Perhaps the most striking finding in the Microsoft report is this: The Russian state-run hacking group appears unembarrassed, even after being caught repeatedly.

The group often has been found hacking into a variety of organizations. It has been indicted. Its leaders have periodically been exposed. Microsoft has even gone to court to take over web domains created to lure those who fall for its tricks.

And yet, Fancy Bear continues its attacks unabated, striking out at what it perceives to be forces hostile to Russia, or those that are working to expose Russia’s manipulation of doping testing. American intelligence officials have studied the repeated attacks on doping-related targets carefully, trying to draw lessons ahead of the 2020 presidential election — a subject that captivates the Russians as much as the habits of its sports competitors.

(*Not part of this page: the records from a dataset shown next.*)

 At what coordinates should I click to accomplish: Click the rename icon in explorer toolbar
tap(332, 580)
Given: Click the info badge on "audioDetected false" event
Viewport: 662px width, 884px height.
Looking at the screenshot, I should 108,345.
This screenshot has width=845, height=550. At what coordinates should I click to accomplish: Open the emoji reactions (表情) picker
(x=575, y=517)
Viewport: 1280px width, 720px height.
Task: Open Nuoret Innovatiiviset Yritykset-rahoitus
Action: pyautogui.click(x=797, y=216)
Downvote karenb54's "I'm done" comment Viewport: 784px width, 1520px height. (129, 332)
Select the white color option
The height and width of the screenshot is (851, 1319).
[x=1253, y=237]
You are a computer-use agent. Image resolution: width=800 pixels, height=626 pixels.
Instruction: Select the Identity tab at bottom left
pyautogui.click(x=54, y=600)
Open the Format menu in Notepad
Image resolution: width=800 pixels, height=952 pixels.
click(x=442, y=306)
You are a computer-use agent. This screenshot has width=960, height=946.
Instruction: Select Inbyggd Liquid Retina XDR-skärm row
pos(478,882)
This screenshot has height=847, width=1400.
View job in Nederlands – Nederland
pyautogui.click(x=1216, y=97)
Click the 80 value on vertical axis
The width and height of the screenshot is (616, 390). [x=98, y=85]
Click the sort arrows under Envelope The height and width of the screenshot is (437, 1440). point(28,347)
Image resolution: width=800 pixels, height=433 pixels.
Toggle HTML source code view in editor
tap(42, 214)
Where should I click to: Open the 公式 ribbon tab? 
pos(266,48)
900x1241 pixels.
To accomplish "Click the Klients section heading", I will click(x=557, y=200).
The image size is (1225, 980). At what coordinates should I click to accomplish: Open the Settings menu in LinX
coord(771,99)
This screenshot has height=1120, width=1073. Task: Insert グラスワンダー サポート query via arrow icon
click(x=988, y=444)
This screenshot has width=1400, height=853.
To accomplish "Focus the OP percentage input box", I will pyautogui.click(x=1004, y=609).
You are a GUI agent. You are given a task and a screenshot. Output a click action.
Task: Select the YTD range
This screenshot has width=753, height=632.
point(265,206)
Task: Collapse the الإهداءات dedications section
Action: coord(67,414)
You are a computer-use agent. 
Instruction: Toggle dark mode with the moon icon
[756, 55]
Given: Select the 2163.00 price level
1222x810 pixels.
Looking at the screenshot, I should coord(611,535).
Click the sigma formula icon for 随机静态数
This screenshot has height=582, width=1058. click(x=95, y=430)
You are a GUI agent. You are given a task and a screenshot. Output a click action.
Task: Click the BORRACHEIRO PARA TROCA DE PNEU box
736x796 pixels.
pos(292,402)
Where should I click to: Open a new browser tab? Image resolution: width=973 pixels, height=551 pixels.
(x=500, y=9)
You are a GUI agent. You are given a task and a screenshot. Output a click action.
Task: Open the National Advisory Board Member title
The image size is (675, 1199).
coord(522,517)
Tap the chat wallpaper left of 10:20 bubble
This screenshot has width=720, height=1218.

In the latest case, Microsoft said Russia’s hackers attacked targets through a combination malicious emails, fictional personas, stolen passwords and malware. In the past, the group has gone to great lengths to compromise its victims. In addition to the usual methods, Russia sent spies from Moscow to Rio de Janeiro for the 2016 Summer Olympics and to Lausanne, Switzerland — the seat of the international Olympic movement — where they logged into the same hotel Wi-Fi networks used by antidoping officials investigating allegations of Russian doping.

Microsoft said Monday that it had alerted all customers targeted in the attack and was working with those who sought to help to secure compromised systems and accounts.